Task Deduplication

Hi Alumio,

I’m getting more-and-more usecases where the body of a task is really just a placeholder saying “this particular entity has to be updated”. This generally happens when the actual content of a task is too big (and you have to place the update inside a storage or something) or when the ‘update trigger’ (i.e. a particular system saying it has been updated) doesn’t actually give you the entirety of the particular entity you’re working with.

For those use-cases, a ‘task deduplication’ option on the route would be great. Basicly, before creating a task, it would check within that route to see if there’s a new task with that exact entity-identifier and it would skip it.

Hi Floris,

Thank you for your feedback.

It seems that kind of functionality is already covered by “Filter previously stored entities” or the entity filter “Filter by storage entities”, right? Or, do you need a more handy option within the route to do so?

Hi Gugi,

Let’s say you have a “customer” entity. This customer entity needs to be sent fully to the receiving system, however, you get the actual data to build it from a few different sources:

  • An ‘Addresses’ endpoint
  • A ‘Contacts’ endpoint
  • A ‘Customer Group’ endpoint
  • A ‘Company’ endpoint

Each has their own updated_at timestamp, and adding, for example, a Contact to the Company will not ‘update’ the Company itself.

So to make this work, you can poll each of these endpoints to check for changes, and if you find a change, you get the Company Number, save it to a storage (= your queue).
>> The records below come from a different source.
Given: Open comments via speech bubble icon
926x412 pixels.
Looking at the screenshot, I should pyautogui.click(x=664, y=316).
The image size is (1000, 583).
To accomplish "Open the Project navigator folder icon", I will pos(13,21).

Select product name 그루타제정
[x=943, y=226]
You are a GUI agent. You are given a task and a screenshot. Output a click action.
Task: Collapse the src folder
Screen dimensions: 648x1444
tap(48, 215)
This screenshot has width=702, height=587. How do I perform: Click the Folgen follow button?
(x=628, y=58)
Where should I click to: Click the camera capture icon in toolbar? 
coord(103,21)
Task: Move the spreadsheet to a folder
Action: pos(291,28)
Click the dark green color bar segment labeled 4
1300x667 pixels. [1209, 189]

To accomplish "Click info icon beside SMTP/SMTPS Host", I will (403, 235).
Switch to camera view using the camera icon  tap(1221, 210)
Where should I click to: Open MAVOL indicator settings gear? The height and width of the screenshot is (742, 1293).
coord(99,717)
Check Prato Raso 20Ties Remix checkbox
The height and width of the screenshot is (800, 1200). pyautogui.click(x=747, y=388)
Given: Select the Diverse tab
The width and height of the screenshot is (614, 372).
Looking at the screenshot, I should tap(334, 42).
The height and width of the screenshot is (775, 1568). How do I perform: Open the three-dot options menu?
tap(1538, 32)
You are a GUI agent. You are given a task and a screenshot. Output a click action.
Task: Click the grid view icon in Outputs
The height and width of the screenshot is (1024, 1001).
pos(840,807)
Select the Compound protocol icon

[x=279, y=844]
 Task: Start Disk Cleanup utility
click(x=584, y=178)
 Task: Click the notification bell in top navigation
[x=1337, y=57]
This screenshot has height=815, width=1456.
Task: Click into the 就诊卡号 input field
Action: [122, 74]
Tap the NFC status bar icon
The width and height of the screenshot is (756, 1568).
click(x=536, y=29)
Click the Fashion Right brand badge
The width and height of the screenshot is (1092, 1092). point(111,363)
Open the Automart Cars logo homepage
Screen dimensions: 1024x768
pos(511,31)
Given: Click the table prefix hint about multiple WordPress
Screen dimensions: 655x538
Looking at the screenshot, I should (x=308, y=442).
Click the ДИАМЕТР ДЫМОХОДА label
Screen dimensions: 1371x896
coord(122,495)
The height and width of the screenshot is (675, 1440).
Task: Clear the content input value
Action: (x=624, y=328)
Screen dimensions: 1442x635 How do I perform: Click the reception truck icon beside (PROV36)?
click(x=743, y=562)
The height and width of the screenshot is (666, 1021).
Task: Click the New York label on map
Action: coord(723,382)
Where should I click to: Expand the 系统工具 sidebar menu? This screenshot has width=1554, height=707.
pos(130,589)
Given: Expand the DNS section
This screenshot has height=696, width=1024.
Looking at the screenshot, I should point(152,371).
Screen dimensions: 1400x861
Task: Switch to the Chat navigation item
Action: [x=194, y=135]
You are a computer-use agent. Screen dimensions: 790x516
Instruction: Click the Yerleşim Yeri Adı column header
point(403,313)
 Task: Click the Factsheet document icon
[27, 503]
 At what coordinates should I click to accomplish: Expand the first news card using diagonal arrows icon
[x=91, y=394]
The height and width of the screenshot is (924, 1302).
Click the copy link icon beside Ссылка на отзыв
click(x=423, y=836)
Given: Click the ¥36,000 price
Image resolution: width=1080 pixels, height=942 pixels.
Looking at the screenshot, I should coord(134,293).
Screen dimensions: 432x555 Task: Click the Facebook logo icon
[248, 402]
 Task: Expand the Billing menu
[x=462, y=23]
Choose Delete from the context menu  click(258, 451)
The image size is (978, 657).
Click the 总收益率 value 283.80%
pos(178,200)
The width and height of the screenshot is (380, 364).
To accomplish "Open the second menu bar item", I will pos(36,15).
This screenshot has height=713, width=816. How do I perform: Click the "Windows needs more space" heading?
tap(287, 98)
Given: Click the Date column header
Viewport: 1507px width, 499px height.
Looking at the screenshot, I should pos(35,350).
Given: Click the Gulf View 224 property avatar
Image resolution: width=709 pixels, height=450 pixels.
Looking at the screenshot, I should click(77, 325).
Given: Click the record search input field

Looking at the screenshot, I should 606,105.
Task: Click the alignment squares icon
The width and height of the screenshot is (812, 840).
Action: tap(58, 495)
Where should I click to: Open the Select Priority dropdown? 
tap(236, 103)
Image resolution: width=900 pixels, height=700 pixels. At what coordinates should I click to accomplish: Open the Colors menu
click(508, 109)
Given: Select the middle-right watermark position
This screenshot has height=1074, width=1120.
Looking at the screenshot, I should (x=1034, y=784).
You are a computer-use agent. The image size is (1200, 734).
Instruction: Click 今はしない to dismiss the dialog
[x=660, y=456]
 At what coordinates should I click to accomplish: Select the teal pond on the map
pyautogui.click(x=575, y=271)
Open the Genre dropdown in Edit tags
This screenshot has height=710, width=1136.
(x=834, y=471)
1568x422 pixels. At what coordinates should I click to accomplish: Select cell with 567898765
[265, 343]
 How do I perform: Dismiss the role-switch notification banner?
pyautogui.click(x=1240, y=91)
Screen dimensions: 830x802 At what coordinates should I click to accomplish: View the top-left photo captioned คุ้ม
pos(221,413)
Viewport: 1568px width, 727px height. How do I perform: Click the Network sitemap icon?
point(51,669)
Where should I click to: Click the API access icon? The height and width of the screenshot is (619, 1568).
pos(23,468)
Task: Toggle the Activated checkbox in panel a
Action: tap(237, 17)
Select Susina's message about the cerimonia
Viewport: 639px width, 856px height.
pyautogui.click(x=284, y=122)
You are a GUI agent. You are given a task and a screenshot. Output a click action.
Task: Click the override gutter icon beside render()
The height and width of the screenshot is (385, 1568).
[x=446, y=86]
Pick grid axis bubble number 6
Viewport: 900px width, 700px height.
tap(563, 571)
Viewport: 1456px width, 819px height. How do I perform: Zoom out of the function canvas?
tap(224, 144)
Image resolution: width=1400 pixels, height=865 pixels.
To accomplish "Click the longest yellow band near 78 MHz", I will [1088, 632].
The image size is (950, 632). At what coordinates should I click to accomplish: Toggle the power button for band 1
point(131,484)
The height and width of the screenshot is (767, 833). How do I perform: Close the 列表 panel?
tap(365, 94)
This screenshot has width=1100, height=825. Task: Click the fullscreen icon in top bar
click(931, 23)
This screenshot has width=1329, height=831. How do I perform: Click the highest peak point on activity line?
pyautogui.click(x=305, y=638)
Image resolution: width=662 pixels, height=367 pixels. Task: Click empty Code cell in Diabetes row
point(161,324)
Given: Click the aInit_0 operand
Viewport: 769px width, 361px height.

Add in an incoming which reads that particular storage and creates tasks into a full “update customer/company entity route”.

The “Filter previously stored entities” will not really work in this case. Because you don’t actually have the full entity before running the route.

Hi Floris,

Thank you for the thorough explanation.

Our existing entity filter “Filter by storage entities” can filter out entities or skip tasks whose identifier already exists in a storage. Please find the below example.

Let’s say we already have a storage filled with entities, such as below.

Each storage entity consists of id and name properties.

image

You can use “Filter by storage entities” with Condition “An item with the identifier must exist in the storage” in order to filter out new entities coming in.

Even though the coming entity only has the identifier, it’s enough to let Alumio filters out the entity due to having the same identifier with the one stored in the storage.

It’s not as handy as the “Task deduplication” option in the route, but this might help you to achieve your objective with the current functionalities.

Feel free to let me know if this is not the case.

Hi @Gugi ,

Wherever possible, I do use comparable techniques.

The thing is, that a task is computationally expensive for Alumio. So being able to prevent a task from being created at all would be preferable.

@Gugi I do like this feature.
With it, you don’t need to setup any storages.

Would more so be usefull with overlapping batch syncs (xml and the like).

Hi @floris You can put the entity filter in incoming configuration or route so that no task will be created.

@anon99371720 Do you mean that the identifier would be compared to the existing tasks, or we would need an “invisible storage” to log all the processed identifiers?

Hi @Gugi ,

In many different routes, you don’t actually have the entire entity in the incoming. The entity is basically constructed inside of a task. So that wouldn’t work.

Hi @floris,

The entity filter only needs the identifier and don’t need the entire entity to compare, like I mentioned before.

Hi @Gugi ,

But that’s not an option for the process as I described it.

You could, I suppose, create a ‘save to storage’ where you only place the entity identifier. That storage would then save all “active tasks”. And within the Outgoing you’d delete that entity from the storage. But then what happens when the Outgoing fails? The entity would then never be re-synced! (Note that you could somewhat fix this by utilizing TTLs etc.)

So no, that’s not an option for the situation I’m mentioning.